In an effort to improve colorectal cancer detection, radiologists may increase the number of false-negative results and unnecessarily recommended colon examinations, which increases medical costs and patient risk and anxiety. Equivocal findings could be further evaluated with reformatted views in multiple planes and in consultation with colleagues for second opinions. Nearly all tumors enhance after administration of IV contrast material. Enhancement can be helpful to confirm findings.

Most patients in our study had IV contrast material administered, whereas only 7.7% of patients had oral contrast material administered. Because our study reviewed data collected between 2011 and 2020, COVID-19 contrast administration protocols most likely did not affect the rate of oral contrast material administration in this patient population. Many of these patients were sent for CT from the emergency department, in which rapid turnaround times are important and oral contrast administration is not routine. Furthermore, waiting time after administration of oral contrast material in our practice is usually 45–60 min, which is most likely insufficient for adequate labeling of colonic contents in most patients.

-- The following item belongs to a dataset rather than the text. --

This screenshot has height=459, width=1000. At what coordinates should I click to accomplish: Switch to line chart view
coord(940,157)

Patient sex and age considerations did not appear to account for detection errors. In the retrospective group, most colorectal tumors were located either in the ascending colon (36.4%) or cecum (12.1%). Therefore, special attention to the right colon should be considered at the time of colon tracking.

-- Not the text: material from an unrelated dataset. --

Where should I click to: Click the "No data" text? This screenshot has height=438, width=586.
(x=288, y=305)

This study was limited by its retrospective nature and data collection from a single health care system with multiple different CT instruments and different faculty readers at many sites. Routine CT protocols are standardized across these varied locations, and image quality was considered high because only 12 cases were deemed nondiagnostic. Further study of the added value of oral contrast material, requirement for IV contrast material, and amount and quality of colon tracking with eye-tracking systems are warranted. The radiologists performing the retrospective review were aware that a tumor was present in each case and had knowledge of the tumor location and size. Therefore, the retrospective detection rate most likely overestimates the number of tumors that would be detected even after careful review.

Conclusion

Routine CT of the abdomen and pelvis is commonly ordered for various conditions. The key take-home message of this study is that half of all colorectal tumors were not prospectively detected, which indicates that radiologists should consider several practice changes to improve their overall detection rate. These changes include meticulous colon tracking with a careful search pattern, regardless of the indication for CT. The right colon merits special attention and inspection. Findings of pericolonic stranding and adjacent, regional, or retroperitoneal lymph node involvement should prompt suspicion and a search for a primary colorectal tumor. Polypoid asymmetric and concentric tumors were often overlooked, but these morphologic characteristics can be learned to improve detection.